*** DATASET RECORDS ***

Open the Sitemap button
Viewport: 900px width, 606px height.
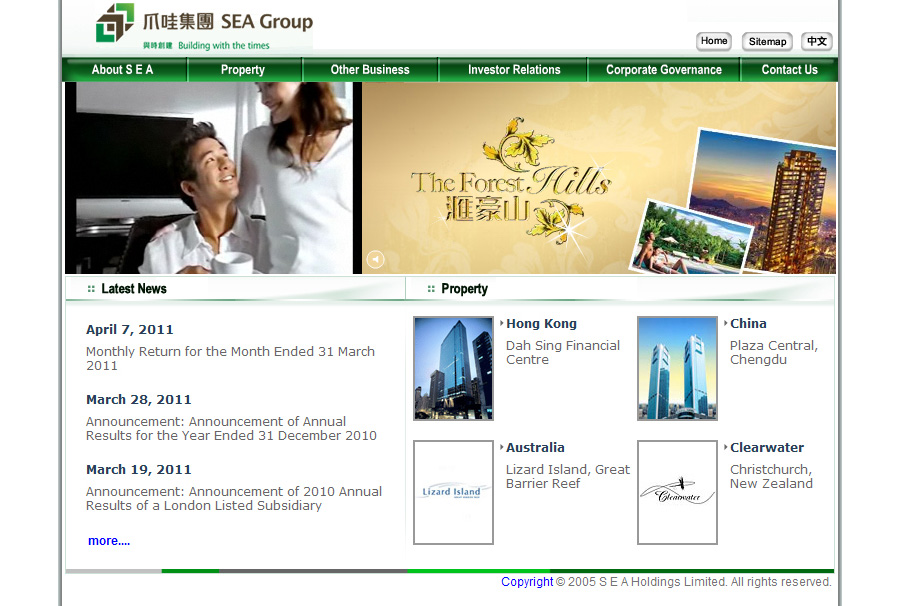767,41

*** End of DATASET RECORDS ***
*** DATASET RECORDS ***

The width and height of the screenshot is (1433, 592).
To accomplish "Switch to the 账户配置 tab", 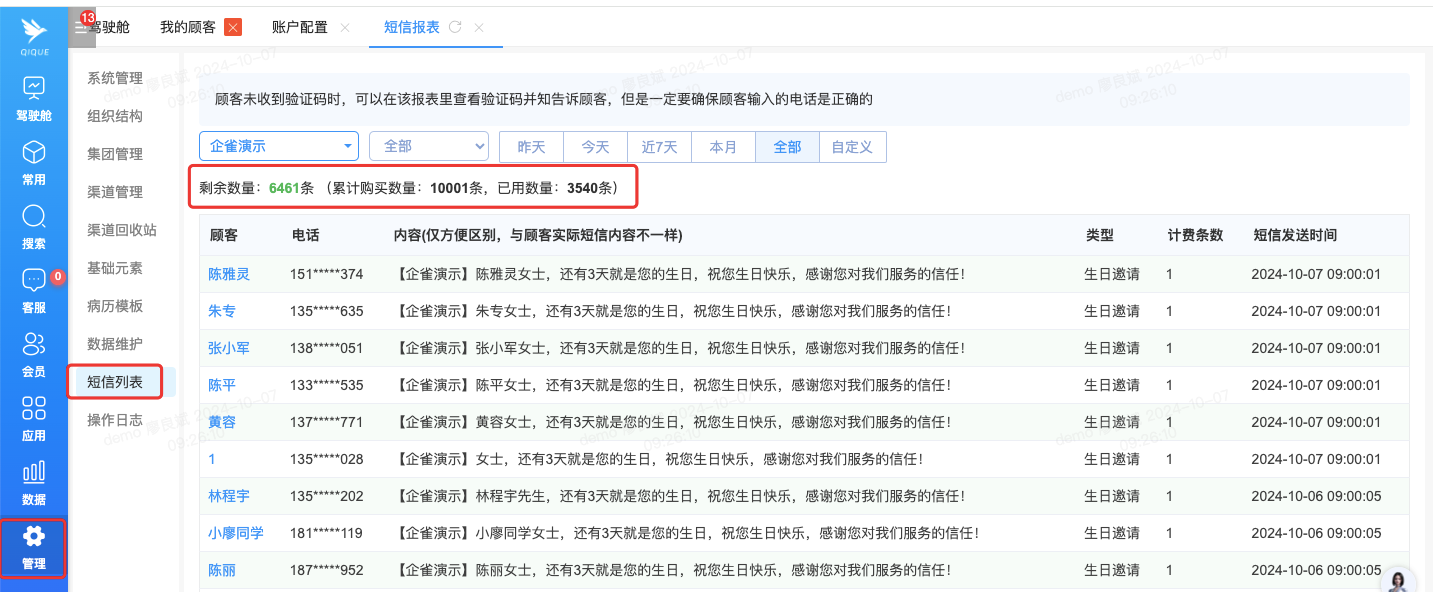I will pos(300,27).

*** End of DATASET RECORDS ***
*** DATASET RECORDS ***

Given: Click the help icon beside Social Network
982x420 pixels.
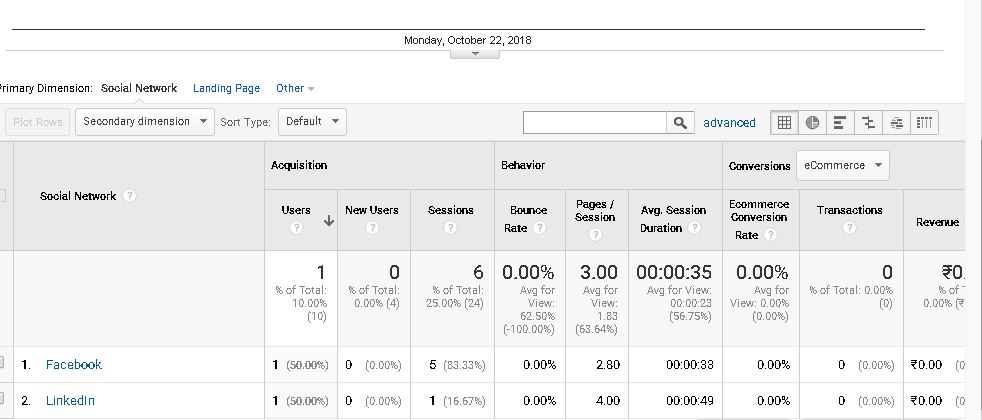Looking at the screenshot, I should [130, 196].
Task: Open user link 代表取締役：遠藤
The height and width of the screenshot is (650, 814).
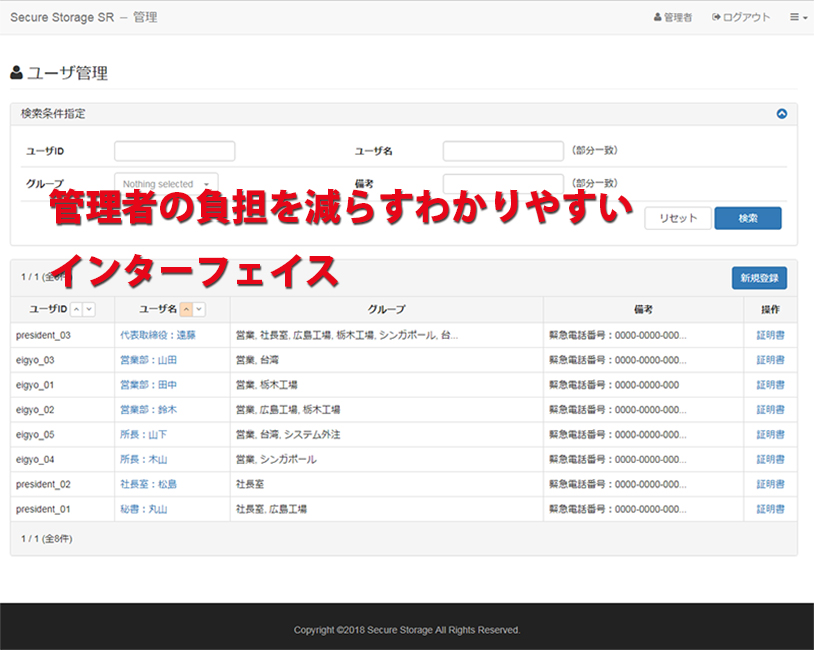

*** End of DATASET RECORDS ***

* [REQUIRED ACTION] Please copy the lines above exactly, starting at the line that holds "Given: Click the" and ending at the line that holds "The height and"; include both, but no pictures.

* [EXERCISE RESULT]
Given: Click the help icon beside Social Network
982x420 pixels.
Looking at the screenshot, I should [130, 196].
Task: Open user link 代表取締役：遠藤
The height and width of the screenshot is (650, 814).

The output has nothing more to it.